泣き崩れる女性に会場は同情の声を上げた。続いて登壇した男性はまもなく定年を迎えるのだという。

「社会人となってから、私は長きに渡ってこの国に貢献してきた。大変なこともあれば、私がミスをし迷惑をかけたこともあった。でも私はこの仕事に誇りを持っていたし、大変な子育ても妻と支え合ってなんとか乗り越えられた。定年後は妻に寄り添おう。歴史に残るようなことではないかもしれないけど、何かを残した人間として、誇りをもって余生を過ごそう。そう思っていた。でも私が積み立ててきた物はどこにあるのかと聞いた時、私はとても困惑した。『経済産業省』、そう私の年金は彼らが”経済・産業政策の一環として”支給するようだ。私は確かにこの国の産業に貢献してきたという自負はあるけど、なぜ定年してもなおその一環に取り込まれ続けるのか。これは国が厚生福祉を軽視している表れじゃないのか。」

この会場では様々な窮状が訴えられることとなり、国家の厚生福祉政策の不十分さが強く認識されることとなった。これに対し、招かれたある社会民主党議員が壇上に上がり「皆様の窮状はひとえに我々の努力の不足によるもの、直ちに対応します」と明言し、拍手喝采を浴びた。

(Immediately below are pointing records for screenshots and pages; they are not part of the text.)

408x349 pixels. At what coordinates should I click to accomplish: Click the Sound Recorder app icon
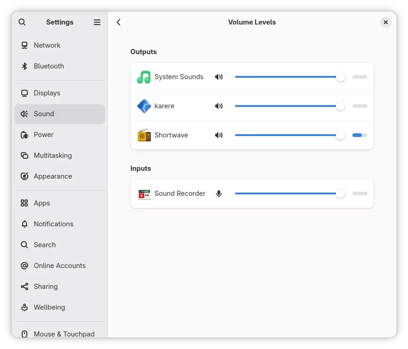point(144,193)
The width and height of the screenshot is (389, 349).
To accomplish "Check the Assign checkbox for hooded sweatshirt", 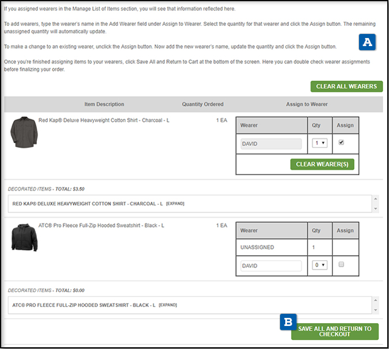I will coord(341,264).
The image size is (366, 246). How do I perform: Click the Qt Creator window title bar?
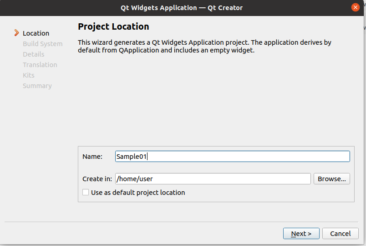click(x=181, y=7)
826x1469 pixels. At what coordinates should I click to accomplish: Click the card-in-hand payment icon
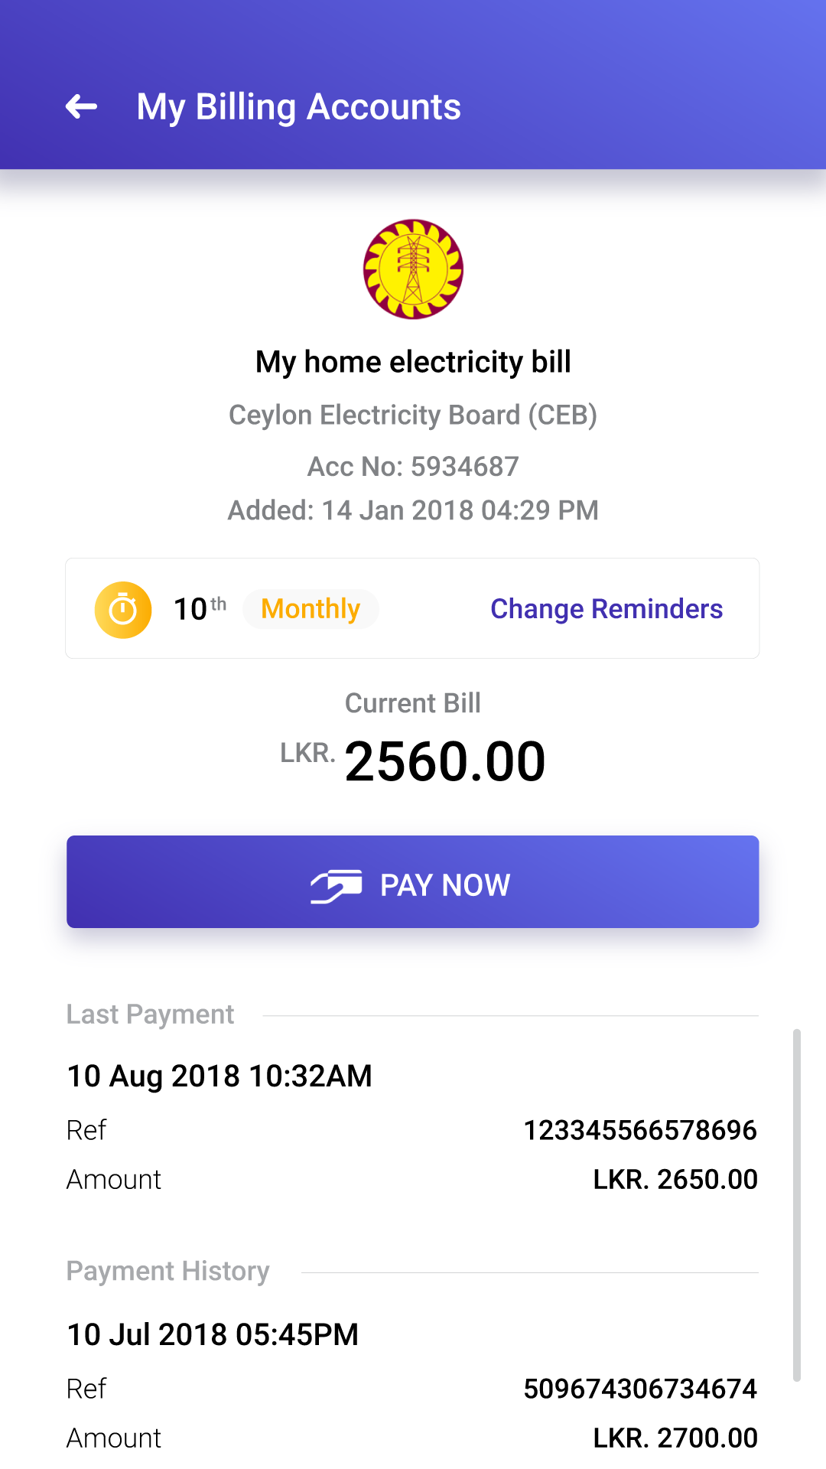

この言葉によって、事態は急展開を迎えた。翌日の2日にはドゥブラフカ・マタチッチ行政改革長官が「厚生関連の機関の貧弱性は私も以前指摘したところだ」と言明。更に3日にはペトラ・ペルコビッチ運輸衛生長官が「追い詰められた弱者を汚れ扱いすることなどあってはならない」と語り、8日には大統領自らが「私の残りの任期中に『厚生省』を設置する」と断言し、急ピッチで調整が進められた。

社会民主党、セニオリス共産党、進歩自由党の3党は11日、「厚生省」に関連する法案や人事について協力し合うことで一致した。26日に大統領は大統領令第84号『厚生省の設置』に署名。継承順位第15位に厚生省を管轄する厚生長官を置くこととし、議会は関連法案を可決すると共に、無所属の元地方議員のミラ・パヴロヴィッチ氏を長官に任命する人事を承認。1ヶ月にも満たないスピード決着であった。

労働省設置が建国以来より議論され続け948年10月にようやく実現したこととは対照的な出来事であるが、1ヶ月に満たない期間には拙速さも感じられる。この組織に問題はないのだろうか。

「実は厚生福祉特化の省庁の設置はバルバリッチ政権発足以来からずっと水面下で議論され続けていたのです」とは今回の設置で中心的役割を担った社会民主党中堅議員の談だ。
「前政権下でマタチッチ行政改革長官がまとめ第3回選挙前に公表した『現行制度の不足機能』の報告書では安全保障部門、労働部門、福祉部門の大きく3つで不足項目が指摘されていたのですが、政権奪還を目指す我々は労働のみならず福祉での行政改革も主張し、国民の皆様の支持を得ることが出来ました。しかし福祉部門は当時の自由党の想定外にあり、また穏健派労働組合のナショナルセンター形成構想もあり労働省設置が急がれていたため、まずどこから手を付けなければいけないかという水面下での議論から始まったのです。」

第3回選挙の当初、当時のバルバリッチ候補には「極左」との逆風が吹き荒れ、ヴィドヴィチ候補とベキッチ候補の2択とまで言われた。自由党は「労働省設置」によって穏健左派を固めベキッチ候補を圧倒する構えだったが、社会民主党と共産党が福祉部門の改革も主張し、逆に中道派票を引き抜かれた格好だ。
「バルバリッチ政権発足当時には全くの白紙だったことは事実です。しかし我々はここまで10年間に渡り議論を重ねてきました。労働省設置は複数の政権を跨がされましたが、この問題を先送りする必要などありません。これは奇跡などではなく、必然です。」

バルバリッチ政権は、前政権を打ち倒す格好で誕生しながら、その口上を遥かに上回る格好で「行政改革」を実現した。しかし、これによって人民の不幸はすべて消滅したわけではない。共和国の歩みをとどめてはならない。2年後に控える選挙は、人民の固き意思を表すものとなることだろう。